Maybe I should call it a mixed name place.

Two blocks up the hill is the four year High School. Right now life is semi quiet there. The band isn’t practicing. Football hasn’t started. Even the students walking home past our house are quiet. Maybe I wasn’t paying attention and school hasn’t started yet. I deliberately haven’t driven past the High School yet to see the lines of busses, to see the crowds of kids at the donut shop, to see the flock of cop cars cruising by the fast food Mexican spot.

But I know the Middle School is open. I saw the parents dropping the kids in the no-stopping curb. I saw two teachers babysitting the hundreds of kids at the entrance gates. It’s early yet in the year, so parents are encouraging the kids to cross at the cross walk. We don’t have to play dodge-em teen on our way home from the gym yet.

The summer that never came is now gone, and the kids have crowded back into our neighborhood poking our humor, forcing us to think outside our middle aged boxes, and expanding our views of the world. They know they are going to live forever. We know we are not. I for one appreciate that thinking until I almost run over one or two of the kids. It’s time for me to take another road out of the neighborhood until I get used to them again.

6 comments:

  1. Schools here are all in session -- they began on the 30th. What a difference it makes with traffic.
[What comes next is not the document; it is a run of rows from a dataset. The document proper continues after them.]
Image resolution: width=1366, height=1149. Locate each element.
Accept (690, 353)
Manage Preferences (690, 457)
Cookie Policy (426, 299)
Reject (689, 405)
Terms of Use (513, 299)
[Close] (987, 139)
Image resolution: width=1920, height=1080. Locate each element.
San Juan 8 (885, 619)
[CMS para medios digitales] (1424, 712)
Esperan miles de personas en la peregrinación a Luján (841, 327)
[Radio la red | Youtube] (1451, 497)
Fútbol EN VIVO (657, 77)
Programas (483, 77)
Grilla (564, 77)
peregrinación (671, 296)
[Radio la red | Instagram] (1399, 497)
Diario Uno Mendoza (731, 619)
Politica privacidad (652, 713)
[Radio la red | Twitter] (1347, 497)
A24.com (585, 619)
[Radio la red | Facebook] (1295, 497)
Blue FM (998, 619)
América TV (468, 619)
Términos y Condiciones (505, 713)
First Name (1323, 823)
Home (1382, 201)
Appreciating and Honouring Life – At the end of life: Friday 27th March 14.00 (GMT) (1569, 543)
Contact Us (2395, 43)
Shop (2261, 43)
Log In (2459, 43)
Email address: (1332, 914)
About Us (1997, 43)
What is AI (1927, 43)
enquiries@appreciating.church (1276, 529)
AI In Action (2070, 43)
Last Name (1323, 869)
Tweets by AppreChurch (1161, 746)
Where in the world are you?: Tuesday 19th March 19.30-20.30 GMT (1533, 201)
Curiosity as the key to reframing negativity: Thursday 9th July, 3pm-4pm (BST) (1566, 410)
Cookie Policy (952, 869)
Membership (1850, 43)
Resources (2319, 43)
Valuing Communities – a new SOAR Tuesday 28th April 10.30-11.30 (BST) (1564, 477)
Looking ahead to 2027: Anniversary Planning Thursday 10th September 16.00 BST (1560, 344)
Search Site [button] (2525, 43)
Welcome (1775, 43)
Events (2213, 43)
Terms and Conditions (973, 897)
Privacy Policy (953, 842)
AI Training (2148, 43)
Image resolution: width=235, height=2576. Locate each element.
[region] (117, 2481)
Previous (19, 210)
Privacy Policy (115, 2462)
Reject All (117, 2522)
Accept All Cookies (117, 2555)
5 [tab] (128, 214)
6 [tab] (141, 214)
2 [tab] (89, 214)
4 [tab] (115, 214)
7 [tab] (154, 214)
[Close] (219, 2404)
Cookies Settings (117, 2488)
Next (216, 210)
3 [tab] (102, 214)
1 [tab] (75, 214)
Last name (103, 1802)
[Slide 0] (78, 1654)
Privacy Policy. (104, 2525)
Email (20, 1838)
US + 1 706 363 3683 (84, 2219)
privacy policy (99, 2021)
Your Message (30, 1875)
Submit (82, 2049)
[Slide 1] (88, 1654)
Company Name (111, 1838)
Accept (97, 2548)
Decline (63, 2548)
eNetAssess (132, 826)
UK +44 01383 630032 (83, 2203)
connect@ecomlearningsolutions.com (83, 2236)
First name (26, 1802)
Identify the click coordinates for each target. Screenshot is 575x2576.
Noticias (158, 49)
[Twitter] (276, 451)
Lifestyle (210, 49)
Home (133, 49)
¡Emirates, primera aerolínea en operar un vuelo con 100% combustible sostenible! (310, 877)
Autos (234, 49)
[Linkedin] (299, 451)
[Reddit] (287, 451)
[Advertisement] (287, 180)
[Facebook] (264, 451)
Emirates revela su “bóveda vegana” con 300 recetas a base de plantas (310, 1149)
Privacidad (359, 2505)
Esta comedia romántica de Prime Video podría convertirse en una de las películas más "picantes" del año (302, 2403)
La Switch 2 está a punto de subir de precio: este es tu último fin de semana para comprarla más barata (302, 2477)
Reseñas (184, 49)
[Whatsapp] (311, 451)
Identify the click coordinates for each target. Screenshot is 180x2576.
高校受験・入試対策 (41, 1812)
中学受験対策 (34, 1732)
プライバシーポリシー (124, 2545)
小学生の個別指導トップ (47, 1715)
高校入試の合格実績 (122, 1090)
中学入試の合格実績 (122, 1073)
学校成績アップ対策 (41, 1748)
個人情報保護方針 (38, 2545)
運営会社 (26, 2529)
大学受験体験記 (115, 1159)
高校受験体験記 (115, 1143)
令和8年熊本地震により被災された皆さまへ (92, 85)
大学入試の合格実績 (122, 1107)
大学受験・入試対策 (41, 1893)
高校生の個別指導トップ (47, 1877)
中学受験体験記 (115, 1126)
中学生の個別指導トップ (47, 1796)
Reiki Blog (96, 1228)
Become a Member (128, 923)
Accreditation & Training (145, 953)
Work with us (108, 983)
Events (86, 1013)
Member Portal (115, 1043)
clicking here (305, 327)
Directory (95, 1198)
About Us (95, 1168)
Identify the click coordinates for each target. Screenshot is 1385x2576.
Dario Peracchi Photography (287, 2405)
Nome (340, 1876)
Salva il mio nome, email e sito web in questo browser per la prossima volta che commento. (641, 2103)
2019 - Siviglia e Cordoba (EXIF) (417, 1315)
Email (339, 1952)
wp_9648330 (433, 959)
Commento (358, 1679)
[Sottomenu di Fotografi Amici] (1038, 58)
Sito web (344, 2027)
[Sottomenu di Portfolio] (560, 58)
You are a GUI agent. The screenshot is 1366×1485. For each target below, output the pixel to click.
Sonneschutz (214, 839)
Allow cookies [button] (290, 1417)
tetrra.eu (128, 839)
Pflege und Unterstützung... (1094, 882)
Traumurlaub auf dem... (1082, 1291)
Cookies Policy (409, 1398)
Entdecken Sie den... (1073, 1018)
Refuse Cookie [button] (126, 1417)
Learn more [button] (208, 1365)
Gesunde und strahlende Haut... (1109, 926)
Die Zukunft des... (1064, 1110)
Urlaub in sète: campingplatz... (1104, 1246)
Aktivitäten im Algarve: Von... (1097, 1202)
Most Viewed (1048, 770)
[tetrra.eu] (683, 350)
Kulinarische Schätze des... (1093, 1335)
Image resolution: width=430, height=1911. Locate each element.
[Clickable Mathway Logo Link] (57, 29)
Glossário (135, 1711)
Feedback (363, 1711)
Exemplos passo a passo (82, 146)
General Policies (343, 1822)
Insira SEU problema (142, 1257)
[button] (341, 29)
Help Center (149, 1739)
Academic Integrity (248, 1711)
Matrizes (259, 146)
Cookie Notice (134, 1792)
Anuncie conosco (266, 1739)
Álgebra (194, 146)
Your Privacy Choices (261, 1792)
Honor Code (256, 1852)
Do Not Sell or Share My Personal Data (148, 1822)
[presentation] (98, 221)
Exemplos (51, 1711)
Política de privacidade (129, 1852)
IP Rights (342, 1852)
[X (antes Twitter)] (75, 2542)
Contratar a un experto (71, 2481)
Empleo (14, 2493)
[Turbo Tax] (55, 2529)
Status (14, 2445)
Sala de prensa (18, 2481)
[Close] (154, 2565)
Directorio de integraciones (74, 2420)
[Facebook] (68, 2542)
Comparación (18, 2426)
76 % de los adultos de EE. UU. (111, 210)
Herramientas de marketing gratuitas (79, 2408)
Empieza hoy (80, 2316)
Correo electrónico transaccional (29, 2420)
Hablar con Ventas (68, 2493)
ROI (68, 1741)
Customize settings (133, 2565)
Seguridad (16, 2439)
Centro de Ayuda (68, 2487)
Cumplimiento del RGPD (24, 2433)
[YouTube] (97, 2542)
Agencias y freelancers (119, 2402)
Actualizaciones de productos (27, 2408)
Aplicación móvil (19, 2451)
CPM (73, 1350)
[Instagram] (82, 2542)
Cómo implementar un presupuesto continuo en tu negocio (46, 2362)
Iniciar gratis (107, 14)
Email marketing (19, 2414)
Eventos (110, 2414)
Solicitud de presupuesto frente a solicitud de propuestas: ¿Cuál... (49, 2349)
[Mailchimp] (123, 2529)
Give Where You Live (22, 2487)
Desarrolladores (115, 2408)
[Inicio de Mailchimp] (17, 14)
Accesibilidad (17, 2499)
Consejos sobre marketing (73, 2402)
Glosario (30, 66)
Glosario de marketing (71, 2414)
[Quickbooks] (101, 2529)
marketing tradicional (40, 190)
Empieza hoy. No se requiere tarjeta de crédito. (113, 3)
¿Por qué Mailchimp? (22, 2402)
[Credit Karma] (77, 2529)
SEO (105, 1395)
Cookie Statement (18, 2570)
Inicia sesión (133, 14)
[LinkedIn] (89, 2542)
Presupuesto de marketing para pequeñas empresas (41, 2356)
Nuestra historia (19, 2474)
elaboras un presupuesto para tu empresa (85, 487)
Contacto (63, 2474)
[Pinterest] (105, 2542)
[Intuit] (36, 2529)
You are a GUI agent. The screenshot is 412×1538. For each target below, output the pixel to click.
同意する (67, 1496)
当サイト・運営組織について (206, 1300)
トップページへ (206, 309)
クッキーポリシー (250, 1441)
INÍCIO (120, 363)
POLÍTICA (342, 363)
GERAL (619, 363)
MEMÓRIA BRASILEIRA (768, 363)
    So do you like living in a mixed-use neighborhood?

    ReplyDelete
  2. What a wonderful post. Perfectly worded. Really shows a talented writer. Isn't it nice to be older and see the world as it really is?

    ReplyDelete
  3. I love these days. It means more educational activity in the museum. I might actually get to teach!

    ReplyDelete
  4. Oboy, the kids are all back in school here too. I too am taking the round about way home and in and out of the neighborhood. They are all full of summer energy, popping all over the place. May they all make it here and there safely.

    ReplyDelete
  5. Sometimes it seems amazong that so many actually make it to school and back with the chances that they take. Take care of yourself.

    ReplyDelete
  6. Terrific post, Maggie! It's true. We do all think we're invicible when we're young. Sigh. I remember what a lovely feeling it was at the start of every school year.